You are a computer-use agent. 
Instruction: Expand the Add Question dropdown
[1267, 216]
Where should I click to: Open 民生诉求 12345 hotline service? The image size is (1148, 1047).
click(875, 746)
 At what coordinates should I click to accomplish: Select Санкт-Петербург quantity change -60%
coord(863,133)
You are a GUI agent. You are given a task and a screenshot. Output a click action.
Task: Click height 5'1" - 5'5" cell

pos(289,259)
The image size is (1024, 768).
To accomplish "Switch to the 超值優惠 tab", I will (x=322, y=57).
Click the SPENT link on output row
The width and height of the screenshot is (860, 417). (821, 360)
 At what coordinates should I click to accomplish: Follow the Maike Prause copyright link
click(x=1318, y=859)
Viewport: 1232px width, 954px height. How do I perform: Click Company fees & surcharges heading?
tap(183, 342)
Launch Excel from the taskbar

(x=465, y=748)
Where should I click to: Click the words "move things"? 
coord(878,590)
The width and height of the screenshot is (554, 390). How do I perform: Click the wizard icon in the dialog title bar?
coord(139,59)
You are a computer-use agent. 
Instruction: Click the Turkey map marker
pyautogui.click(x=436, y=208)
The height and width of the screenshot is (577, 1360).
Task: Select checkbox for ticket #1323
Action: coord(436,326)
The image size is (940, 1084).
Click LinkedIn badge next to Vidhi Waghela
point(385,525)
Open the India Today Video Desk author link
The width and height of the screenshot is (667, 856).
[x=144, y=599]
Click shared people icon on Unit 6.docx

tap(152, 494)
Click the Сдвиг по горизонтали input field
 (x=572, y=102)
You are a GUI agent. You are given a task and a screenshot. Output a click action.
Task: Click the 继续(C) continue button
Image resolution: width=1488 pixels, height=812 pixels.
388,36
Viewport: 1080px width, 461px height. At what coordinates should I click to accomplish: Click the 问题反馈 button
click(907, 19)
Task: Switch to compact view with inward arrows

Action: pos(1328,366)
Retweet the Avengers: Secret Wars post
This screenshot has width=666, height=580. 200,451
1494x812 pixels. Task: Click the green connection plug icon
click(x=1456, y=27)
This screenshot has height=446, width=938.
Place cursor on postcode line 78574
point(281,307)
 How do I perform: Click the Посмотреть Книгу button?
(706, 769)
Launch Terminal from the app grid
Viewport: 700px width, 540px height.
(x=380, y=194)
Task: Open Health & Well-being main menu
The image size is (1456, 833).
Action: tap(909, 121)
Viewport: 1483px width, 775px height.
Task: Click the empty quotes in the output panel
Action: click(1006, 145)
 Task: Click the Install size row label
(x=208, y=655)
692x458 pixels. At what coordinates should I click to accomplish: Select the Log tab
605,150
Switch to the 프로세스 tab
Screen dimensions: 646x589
• • • • • • •
• [EXERCISE DETAILS]
Repeat the items word for word, from the first line through the line containing "The width and height of the screenshot is (860, 417).", including that line.

• [TASK SOLUTION]
You are a computer-use agent. 
Instruction: Expand the Add Question dropdown
[1267, 216]
Where should I click to: Open 民生诉求 12345 hotline service? The image size is (1148, 1047).
click(875, 746)
 At what coordinates should I click to accomplish: Select Санкт-Петербург quantity change -60%
coord(863,133)
You are a GUI agent. You are given a task and a screenshot. Output a click action.
Task: Click height 5'1" - 5'5" cell

pos(289,259)
The image size is (1024, 768).
To accomplish "Switch to the 超值優惠 tab", I will (x=322, y=57).
Click the SPENT link on output row
The width and height of the screenshot is (860, 417). (821, 360)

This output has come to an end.